#### [练习任务 A]
将下方关于用 Flume 采集 Kafka 数据写入 HDFS 的原文逐字完整抄录一遍。

#### [引用原文]
★ ★ ★

一、目的

作为日志采集工具Flume，它在项目中最常见的就是采集Kafka中的数据然后写入HDFS或者HBase中，这里就是用flume采集Kafka的数据导入HDFS中

二、各工具版本

（一）Kafka

kafka_2.13-3.0.0.tgz

（二）Hadoop（HDFS）

hadoop-3.1.3.tar.gz

（三）Flume

apache-flume-1.9.0-bin.tar.gz

三、实施步骤

（一）到flume的conf的目录下

cd /home/hurys/dc_env/flume190/conf

（二）创建配置文件evaluation.properties

vi evaluation.properties

Name agent, source, channels and sink alias

a1.sources = s1

a1.channels = c1

a1.sinks = k1

define kafka source

a1.sources.s1.type = org.apache.flume.source.kafka.KafkaSource

Maximum number of messages written to Channel in one batch

a1.sources.s1.batchSize = 5000

Maximum time (in ms) before a batch will be written to Channel The batch will be written whenever the first of size and time will be reached.

★ ★ ★

[像素坐标定位数据]
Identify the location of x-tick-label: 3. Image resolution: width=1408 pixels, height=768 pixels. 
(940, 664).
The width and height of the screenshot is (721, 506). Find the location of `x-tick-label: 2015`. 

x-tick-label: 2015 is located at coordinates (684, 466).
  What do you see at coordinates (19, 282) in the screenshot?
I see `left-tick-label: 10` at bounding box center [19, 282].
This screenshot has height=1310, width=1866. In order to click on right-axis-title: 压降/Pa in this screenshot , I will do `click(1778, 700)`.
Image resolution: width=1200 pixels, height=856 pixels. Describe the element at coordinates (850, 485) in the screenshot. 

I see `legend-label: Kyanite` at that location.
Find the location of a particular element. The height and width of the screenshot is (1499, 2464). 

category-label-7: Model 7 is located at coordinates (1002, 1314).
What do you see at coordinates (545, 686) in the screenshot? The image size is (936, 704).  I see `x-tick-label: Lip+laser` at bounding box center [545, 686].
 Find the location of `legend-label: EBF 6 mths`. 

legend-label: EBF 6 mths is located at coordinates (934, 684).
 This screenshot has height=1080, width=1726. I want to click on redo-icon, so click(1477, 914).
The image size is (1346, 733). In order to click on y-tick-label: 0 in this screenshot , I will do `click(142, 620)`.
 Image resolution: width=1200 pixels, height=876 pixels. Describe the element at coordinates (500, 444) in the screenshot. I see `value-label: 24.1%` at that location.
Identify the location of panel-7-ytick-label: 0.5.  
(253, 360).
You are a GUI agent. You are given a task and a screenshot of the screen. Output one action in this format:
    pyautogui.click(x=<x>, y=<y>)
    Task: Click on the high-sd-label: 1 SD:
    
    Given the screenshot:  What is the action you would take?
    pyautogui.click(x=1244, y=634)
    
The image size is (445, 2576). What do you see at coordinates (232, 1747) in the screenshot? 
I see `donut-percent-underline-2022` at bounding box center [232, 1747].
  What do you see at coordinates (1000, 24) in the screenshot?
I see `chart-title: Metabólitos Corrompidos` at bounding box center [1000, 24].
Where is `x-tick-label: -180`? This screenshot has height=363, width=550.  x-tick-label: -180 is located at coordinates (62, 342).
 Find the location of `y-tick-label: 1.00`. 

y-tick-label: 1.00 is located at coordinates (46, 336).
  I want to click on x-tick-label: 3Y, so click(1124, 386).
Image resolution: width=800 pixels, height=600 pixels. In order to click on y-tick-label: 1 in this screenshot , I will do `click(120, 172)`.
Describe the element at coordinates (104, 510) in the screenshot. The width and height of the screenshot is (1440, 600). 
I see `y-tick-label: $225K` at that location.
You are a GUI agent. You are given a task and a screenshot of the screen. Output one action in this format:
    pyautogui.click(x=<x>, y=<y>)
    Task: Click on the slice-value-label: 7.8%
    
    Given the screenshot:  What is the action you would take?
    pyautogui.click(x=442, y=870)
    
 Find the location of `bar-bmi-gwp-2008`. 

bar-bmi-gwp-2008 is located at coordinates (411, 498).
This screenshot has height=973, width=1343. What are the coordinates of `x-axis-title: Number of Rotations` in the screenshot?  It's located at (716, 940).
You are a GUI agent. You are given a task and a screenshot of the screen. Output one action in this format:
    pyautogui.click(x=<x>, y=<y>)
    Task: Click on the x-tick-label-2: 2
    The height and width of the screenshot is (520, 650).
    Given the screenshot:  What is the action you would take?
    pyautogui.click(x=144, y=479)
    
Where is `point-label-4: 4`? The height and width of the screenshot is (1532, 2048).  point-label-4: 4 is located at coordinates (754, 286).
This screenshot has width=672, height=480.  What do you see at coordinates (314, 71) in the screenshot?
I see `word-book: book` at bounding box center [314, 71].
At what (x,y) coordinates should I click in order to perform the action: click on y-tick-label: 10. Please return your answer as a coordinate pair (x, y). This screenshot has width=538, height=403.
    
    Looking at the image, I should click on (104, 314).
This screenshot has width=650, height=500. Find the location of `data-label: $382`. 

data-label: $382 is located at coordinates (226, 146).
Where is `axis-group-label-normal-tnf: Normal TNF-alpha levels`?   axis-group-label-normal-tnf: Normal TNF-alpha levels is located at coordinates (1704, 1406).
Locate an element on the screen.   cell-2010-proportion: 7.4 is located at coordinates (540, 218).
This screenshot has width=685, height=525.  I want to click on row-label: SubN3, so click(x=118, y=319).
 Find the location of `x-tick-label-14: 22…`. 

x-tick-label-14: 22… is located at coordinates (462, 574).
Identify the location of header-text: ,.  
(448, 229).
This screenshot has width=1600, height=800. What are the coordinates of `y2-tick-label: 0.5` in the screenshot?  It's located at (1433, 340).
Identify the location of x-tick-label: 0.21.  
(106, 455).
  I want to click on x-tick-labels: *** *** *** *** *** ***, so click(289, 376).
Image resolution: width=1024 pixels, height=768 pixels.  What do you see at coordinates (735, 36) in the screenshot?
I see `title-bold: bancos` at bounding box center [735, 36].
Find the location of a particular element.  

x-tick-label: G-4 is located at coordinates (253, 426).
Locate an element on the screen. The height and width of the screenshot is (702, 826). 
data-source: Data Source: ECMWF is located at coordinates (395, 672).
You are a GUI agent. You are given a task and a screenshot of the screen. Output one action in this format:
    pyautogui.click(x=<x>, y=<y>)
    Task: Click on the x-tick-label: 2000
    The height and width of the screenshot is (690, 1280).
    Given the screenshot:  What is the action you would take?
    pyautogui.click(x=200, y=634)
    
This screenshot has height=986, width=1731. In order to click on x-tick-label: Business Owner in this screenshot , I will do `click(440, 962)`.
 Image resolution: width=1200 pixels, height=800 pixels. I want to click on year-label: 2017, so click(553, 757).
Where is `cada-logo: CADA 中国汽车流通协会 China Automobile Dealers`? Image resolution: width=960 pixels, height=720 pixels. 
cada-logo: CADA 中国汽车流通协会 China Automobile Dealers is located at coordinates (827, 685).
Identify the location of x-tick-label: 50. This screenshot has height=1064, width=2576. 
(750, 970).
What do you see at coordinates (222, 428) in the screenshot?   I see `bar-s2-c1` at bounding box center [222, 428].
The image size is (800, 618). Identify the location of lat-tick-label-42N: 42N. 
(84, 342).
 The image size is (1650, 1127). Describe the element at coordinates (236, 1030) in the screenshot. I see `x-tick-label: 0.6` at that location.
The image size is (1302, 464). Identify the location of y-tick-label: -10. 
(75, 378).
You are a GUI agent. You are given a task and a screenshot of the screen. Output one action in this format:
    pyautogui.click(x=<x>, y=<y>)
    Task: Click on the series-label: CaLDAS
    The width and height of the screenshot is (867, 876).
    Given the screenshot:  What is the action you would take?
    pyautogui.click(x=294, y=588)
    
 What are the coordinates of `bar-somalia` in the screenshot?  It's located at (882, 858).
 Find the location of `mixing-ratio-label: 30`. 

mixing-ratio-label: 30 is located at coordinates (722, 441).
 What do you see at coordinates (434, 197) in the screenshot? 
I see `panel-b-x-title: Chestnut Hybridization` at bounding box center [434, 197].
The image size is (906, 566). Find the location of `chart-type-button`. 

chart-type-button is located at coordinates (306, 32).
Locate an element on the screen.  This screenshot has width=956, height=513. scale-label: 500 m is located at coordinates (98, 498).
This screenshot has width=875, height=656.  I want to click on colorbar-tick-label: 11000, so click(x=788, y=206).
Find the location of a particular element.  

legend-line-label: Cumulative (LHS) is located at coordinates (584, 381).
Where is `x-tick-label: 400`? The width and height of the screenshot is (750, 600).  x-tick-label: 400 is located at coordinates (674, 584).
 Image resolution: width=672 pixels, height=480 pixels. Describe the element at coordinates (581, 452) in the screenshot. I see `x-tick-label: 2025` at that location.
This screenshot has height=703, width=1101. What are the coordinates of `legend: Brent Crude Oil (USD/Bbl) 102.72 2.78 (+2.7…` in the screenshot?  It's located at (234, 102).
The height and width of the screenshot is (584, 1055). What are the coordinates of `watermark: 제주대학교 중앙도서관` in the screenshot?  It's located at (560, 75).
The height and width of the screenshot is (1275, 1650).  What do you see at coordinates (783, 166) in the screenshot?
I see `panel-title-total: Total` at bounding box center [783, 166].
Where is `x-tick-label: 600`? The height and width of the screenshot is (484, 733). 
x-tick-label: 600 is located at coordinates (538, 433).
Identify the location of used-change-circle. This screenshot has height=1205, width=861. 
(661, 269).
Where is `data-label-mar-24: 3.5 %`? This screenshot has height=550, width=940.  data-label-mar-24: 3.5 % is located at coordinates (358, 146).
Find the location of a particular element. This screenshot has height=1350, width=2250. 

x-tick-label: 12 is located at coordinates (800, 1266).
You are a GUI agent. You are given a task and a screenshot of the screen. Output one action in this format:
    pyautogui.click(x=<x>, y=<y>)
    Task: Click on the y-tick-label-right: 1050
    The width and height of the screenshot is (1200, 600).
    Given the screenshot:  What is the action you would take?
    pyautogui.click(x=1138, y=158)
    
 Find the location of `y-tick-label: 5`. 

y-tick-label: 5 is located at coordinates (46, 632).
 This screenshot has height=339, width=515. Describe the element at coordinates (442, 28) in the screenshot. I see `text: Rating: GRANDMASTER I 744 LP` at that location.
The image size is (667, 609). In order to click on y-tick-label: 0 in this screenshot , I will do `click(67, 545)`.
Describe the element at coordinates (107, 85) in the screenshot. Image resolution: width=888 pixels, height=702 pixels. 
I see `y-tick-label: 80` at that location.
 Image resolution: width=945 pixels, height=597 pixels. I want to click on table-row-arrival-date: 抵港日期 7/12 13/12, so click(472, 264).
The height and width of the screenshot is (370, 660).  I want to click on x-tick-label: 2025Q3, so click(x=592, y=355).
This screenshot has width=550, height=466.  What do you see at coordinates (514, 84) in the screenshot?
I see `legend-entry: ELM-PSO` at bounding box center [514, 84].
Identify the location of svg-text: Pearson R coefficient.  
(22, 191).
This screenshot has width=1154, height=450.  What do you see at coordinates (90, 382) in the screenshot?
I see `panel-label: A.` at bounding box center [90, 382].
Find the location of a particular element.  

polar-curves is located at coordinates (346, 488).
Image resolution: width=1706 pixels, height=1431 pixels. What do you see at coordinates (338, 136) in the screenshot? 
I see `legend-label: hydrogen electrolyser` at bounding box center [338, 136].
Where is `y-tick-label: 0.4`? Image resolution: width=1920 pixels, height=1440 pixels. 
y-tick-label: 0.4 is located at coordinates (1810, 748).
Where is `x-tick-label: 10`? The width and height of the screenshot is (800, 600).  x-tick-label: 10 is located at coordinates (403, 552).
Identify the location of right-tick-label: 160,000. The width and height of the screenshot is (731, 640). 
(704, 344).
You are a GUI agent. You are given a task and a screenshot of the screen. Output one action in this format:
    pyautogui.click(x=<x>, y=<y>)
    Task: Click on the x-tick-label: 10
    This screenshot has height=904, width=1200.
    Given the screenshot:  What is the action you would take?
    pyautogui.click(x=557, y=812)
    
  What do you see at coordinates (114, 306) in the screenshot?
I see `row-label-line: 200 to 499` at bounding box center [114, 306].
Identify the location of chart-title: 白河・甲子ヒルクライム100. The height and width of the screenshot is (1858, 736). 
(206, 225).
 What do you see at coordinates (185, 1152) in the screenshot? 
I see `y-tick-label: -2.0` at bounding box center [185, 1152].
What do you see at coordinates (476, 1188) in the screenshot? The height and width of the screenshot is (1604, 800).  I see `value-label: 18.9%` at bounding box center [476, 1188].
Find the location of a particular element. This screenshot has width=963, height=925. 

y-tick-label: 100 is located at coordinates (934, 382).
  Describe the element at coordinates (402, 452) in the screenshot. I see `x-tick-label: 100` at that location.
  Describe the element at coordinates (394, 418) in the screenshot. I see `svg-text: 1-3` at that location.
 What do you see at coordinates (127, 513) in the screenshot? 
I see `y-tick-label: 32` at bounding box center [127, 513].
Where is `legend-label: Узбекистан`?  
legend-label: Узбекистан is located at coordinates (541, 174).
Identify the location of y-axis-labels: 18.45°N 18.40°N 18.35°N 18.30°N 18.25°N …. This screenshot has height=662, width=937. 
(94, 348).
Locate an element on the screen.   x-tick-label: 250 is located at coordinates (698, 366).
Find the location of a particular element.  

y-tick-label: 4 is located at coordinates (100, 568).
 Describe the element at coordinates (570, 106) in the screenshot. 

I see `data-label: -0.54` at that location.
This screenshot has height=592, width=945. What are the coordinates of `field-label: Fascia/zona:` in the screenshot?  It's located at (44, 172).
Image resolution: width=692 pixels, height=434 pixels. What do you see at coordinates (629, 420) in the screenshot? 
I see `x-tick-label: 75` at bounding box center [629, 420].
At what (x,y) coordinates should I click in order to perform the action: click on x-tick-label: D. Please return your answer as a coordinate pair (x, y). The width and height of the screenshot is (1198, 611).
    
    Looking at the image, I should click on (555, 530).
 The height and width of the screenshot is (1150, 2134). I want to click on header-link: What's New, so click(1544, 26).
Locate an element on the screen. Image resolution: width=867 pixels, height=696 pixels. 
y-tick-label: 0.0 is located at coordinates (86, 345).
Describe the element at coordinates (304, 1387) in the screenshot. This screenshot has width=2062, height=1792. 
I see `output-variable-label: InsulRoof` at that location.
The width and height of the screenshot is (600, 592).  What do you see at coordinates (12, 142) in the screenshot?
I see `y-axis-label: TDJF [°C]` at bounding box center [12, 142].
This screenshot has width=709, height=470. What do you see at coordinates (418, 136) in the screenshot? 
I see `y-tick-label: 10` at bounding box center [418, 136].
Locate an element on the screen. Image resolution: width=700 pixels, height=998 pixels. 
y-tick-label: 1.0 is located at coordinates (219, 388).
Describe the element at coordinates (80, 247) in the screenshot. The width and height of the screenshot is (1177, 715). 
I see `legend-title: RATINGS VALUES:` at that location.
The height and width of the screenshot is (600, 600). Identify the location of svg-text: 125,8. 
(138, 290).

★ ★ ★

#### [练习任务 B]
在这些数据行中，取从含有“coordinates (403, 552).”的那一行到含有“(704, 344).”的那一行（首尾两行均包括在内），把“Identify the location of”替换成“Find the location of”，其余内容一律不变，只输出这几行。

#### [参考解答 A]
一、目的

作为日志采集工具Flume，它在项目中最常见的就是采集Kafka中的数据然后写入HDFS或者HBase中，这里就是用flume采集Kafka的数据导入HDFS中

二、各工具版本

（一）Kafka

kafka_2.13-3.0.0.tgz

（二）Hadoop（HDFS）

hadoop-3.1.3.tar.gz

（三）Flume

apache-flume-1.9.0-bin.tar.gz

三、实施步骤

（一）到flume的conf的目录下

cd /home/hurys/dc_env/flume190/conf

（二）创建配置文件evaluation.properties

vi evaluation.properties

Name agent, source, channels and sink alias

a1.sources = s1

a1.channels = c1

a1.sinks = k1

define kafka source

a1.sources.s1.type = org.apache.flume.source.kafka.KafkaSource

Maximum number of messages written to Channel in one batch

a1.sources.s1.batchSize = 5000

Maximum time (in ms) before a batch will be written to Channel The batch will be written whenever the first of size and time will be reached.

#### [参考解答 B]
Where is `x-tick-label: 10`? The width and height of the screenshot is (800, 600).  x-tick-label: 10 is located at coordinates (403, 552).
Find the location of right-tick-label: 160,000. The width and height of the screenshot is (731, 640). 
(704, 344).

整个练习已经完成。